## Start Quoted passage
Finding the inverse of $\textbf{A}$:
$$
\begin{align*}
\textbf{A}^{-1}
&=
\frac{1}{|\textbf{A}|} \times
\text{adj(}\textbf{A}\text{)} \\
\end{align*}
$$

In [7]:
import numpy as np
from numpy.linalg import det, inv

A = np.array([[2, 5, 3], [4, 0, 8], [1, 3, 0]])
print("M:\n", A)

# Recall, M has non-zero determinant so is invertible
print(f"Determinant: {det(A):.1f}")
I = np.eye(3)
print("\nI:\n", I)
print("\nM*I:\n", np.dot(A, I))

# print(f"Determinant: {det(M):.1f}")
# print("Inv M:\n", inv(M))

# P = np.array([[0, 1, 0], [0, 0, 0], [1, 0, 1]])
# print("det(p):", det(P))
# print("Inv P:\n", inv(P))  # <-- LinAlgError thrown because P is Singular (not invertible)


M:
 [[2 5 3]
 [4 0 8]
 [1 3 0]]
Determinant: 28.0

I:
 [[1. 0. 0.]
 [0. 1. 0.]
 [0. 0. 1.]]

M*I:
 [[2. 5. 3.]
 [4. 0. 8.]
 [1. 3. 0.]]


### 1.2. Ill-Conditioned Matrices

- An ill-conditioned matrix is one which is **close to being singular** 
    - Its determinant will be close to 0 (problematic in the same way dividing by a tiny number is)
    - Computation errors (overflow, underflow, round-off errors) may occur
- **Condition number**: ***Higher number*** means the matrix is ***more*** ill-conditioned (i.e. closer to being singular)


In [3]:
# Compute the condition numbers, determinants, and matrix inverses for the following 3 matrices A_1, A_2, A_3

from numpy.linalg import cond

A_1 = np.array([[1, 1], [2, 3]])
A_2 = np.array([[4.1, 2.8], [9.7, 6.6]])
A_3 = np.array([[4.1, 2.8], [9.6760, 6.6080]])

print("\nMatrix A_1:")
print("Condition number(A_1):", cond(A_1))
print("det(A_1):", det(A_1))
print("Inv A_1:\n", inv(A_1))

print("\nMatrix A_2:")
print("Condition number(A_2):", cond(A_2))
print("det(A_2):", det(A_2))
print("Inv A_2:\n", inv(A_2))

print("\nMatrix A_3 -- This matrix is close to singular or badly scaled. It is ill-conditioned:")
print("Condition number(A_3):", cond(A_3))  # Note that the condition number is very high
print("det(A_3):", det(A_3))  # Note that the determinant is very close to zero
print("Inv A_3:\n", inv(A_3))  # Note that the inverse is very large



Matrix A_1:
Condition number(A_1): 14.933034373659225
det(A_1): 1.0
Inv A_1:
 [[ 3. -1.]
 [-2.  1.]]

Matrix A_2:
Condition number(A_2): 1622.9993838565622
det(A_2): -0.0999999999999999
Inv A_2:
 [[-66.  28.]
 [ 97. -41.]]

Matrix A_3 -- This matrix is close to singular or badly scaled. It is ill-conditioned:
Condition number(A_3): 1.1149221731402912e+16
det(A_3): -4.461167435465537e-15
Inv A_3:
 [[-1.53781451e+15  6.51616316e+14]
 [ 2.25179981e+15 -9.54152463e+14]]


### 1.3. Trace 

- The **trace** of $\textbf{A} : \textbf{A} \in \mathbb{R}^{n\times n}$ is the sum of elements on the main diagonal (from left to right):

$$ \text{tr}(\textbf{A}) = \sum_{i=1}^{n} a_{ii} $$


In [4]:
# Compute the trace of the following matrix A

from numpy import trace

A = np.array([[4.1, 2.8], [9.7, 6.6]])
## End Quoted passage
Objective: Continue the NumPy linear algebra notebook from the point at which it ends.
## Start Record extracts
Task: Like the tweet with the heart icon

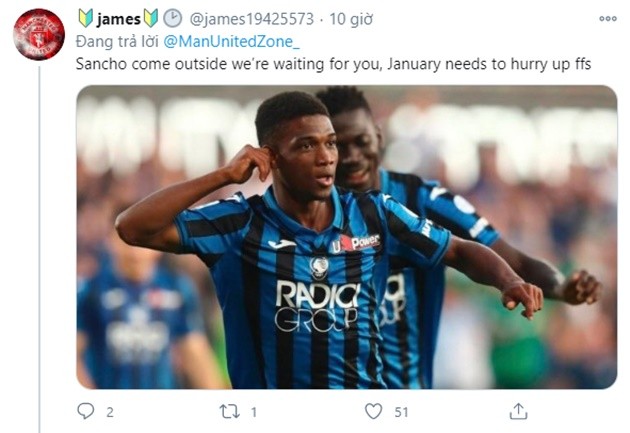Action: pos(373,411)
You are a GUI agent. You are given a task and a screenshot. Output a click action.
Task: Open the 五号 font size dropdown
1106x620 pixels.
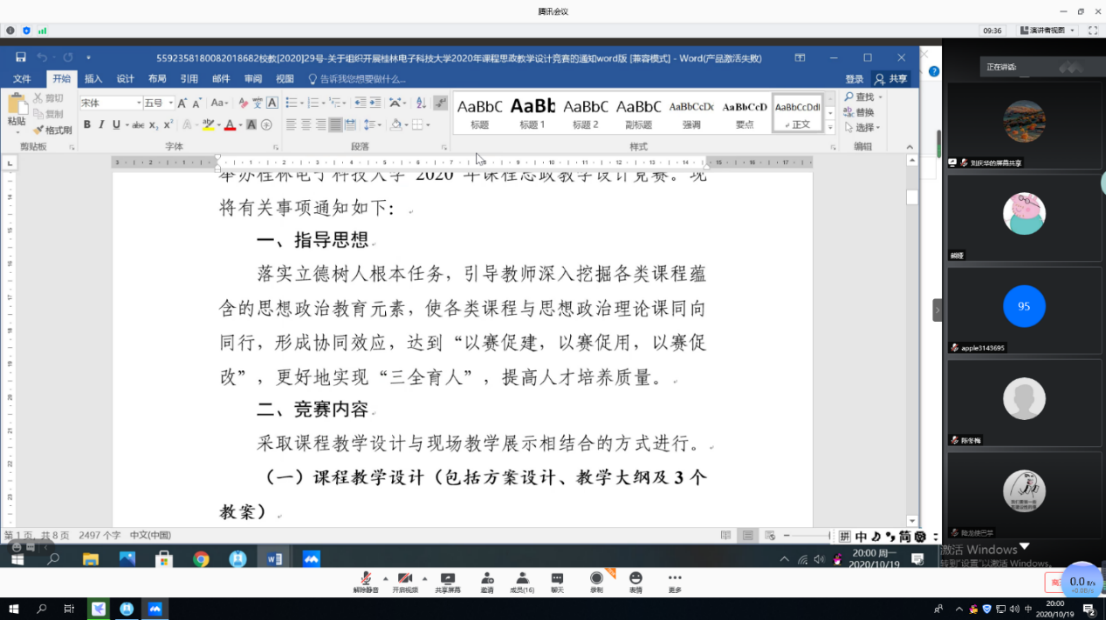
## End Record extracts
Exercise result:
print("Trace(A)", trace(A))


Trace(A) 10.7


## 2. Back to non-square matrices

### 2.1. Rank

- The **rank** of $\textbf{A} : \textbf{A} \in \mathbb{R}^{m\times n}$ is the **number of linearly independent columns or rows** in $\textbf{A}$
    - NB: Num. of lin. indep. cols. in a matrix $\equiv$ Num. of lin. indep. rows in that matrix

#### 2.1.1. "Full Rank" Matrix

- $\textbf{A}$ is **full rank** if $\text{rank}(\textbf{A}) = \min(m,n)$
- $\textbf{A}$ is also full rank if **all its columns are linearly independent**

#### 2.1.2. Augmented Matrix

- If vector $\textbf{y}$ is concatenated to matrix $\textbf{A}$, we say "$\textbf{A}$ augmented with $\textbf{y}$". Denoted as $(\textbf{A}\vert \textbf{B})$.
    - if $\text{rank}((\textbf{A}\vert \textbf{B})) = \text{rank}(\textbf{A})+1$, then vector $\textbf{y}$ is **"new" information**
    - otherwise, if $\text{rank}((\textbf{A}\vert \textbf{B})) = \text{rank}(\textbf{A})$,  it means $\textbf{y}$ can be created as a linear combination of the columns in $\textbf{A}$

In [5]:
# Compute the condition number and rank for matrix A = [[1,1,0],[0,1,0],[1,0,1]]
# If y = [[1],[2],[1]], get the augmented matrix [A,y]

from numpy import trace
from numpy.linalg import cond, matrix_rank

A = np.array([[1, 1, 0], [0, 1, 0], [1, 0, 1]])
y = np.array([[1], [2], [1]])
print("A matrix's shape:", A.shape, "\ny vector's shape", y.shape)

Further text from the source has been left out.